Note: The blogs serves to promote informal understanding of the ideas in our work. For a more formal read, check out our paper.
Talk and Overview
RLZero
Figure 1: Overview of the RLZero approach
Reinforcement Learning lacks an interpretable window to the agent. Specifying a task to the agent requires desiging a reward function, which experienced researchers struggle to do. We propose RLZero as a way to design a small language promptable generalist RL agent. RLZero provides two advances over prior methods:
a) Zero-shot: During text time, there is no further training or environment interactions required to generate a policy given a task description
b) Unsupervised: We do not use any task labels to map language to skills and our approach remains completely unsupervised.
How it works?
Step 1 : Imagine
Given a task description in natural language, RLZero uses a video model to generate imagination of the task.
Figure 2: Generated video clip for Walker environment using the prompt 'do lunges'
In this stage, the agent can be prompted with a real video (cross-embodiment) rather than one generated by a video model.
Figure 3: RLZero can use a video scraped from YouTube or AI generated at this stage.
Step 2: Project
The imagination might differ in the domain or the dynamics when compared to the agent. Each frame of the imagined video is projected with a real observation that the agent encountered in its past environmental interactions.
Figure 4: SigLIP is used to do image retrieval, finding the closest frame in the prior interaction dataset.
Step 3: Zero-shot Imitation with Behavior Foundation Models (BFM)

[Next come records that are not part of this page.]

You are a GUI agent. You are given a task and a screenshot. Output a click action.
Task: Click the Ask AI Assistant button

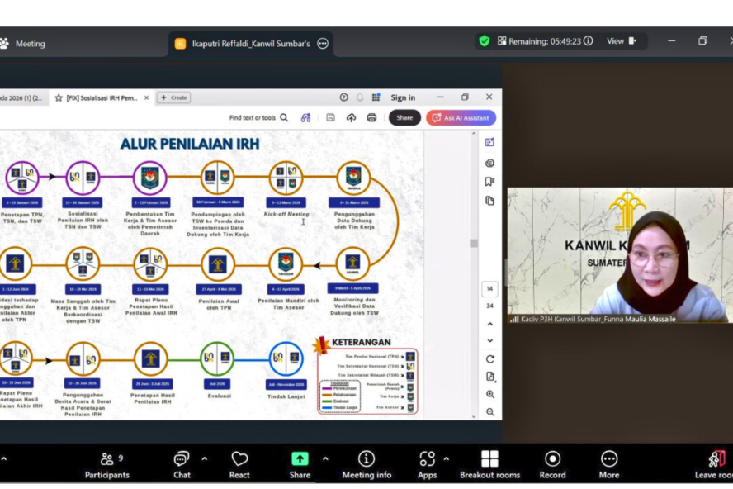pyautogui.click(x=461, y=118)
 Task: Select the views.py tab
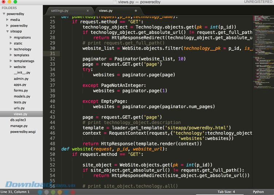pyautogui.click(x=106, y=11)
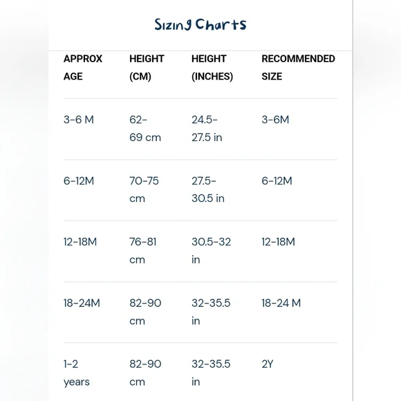Select the HEIGHT (CM) column header

point(147,68)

Figure 4: Skills learned as points on a hypersphere of a BFM
RLZero uses agent's past interaction data to learn a wealth of skills. This becomes possible now with advances in Zero-shot Reinforcement Learning [ 1, 2, 3 ]. This model is referred to as a Behavior Foundation Model (BFM). Using the real observations of the agent, we can compute the policy that solves the observation-only imitation problem in closed form using BFMs.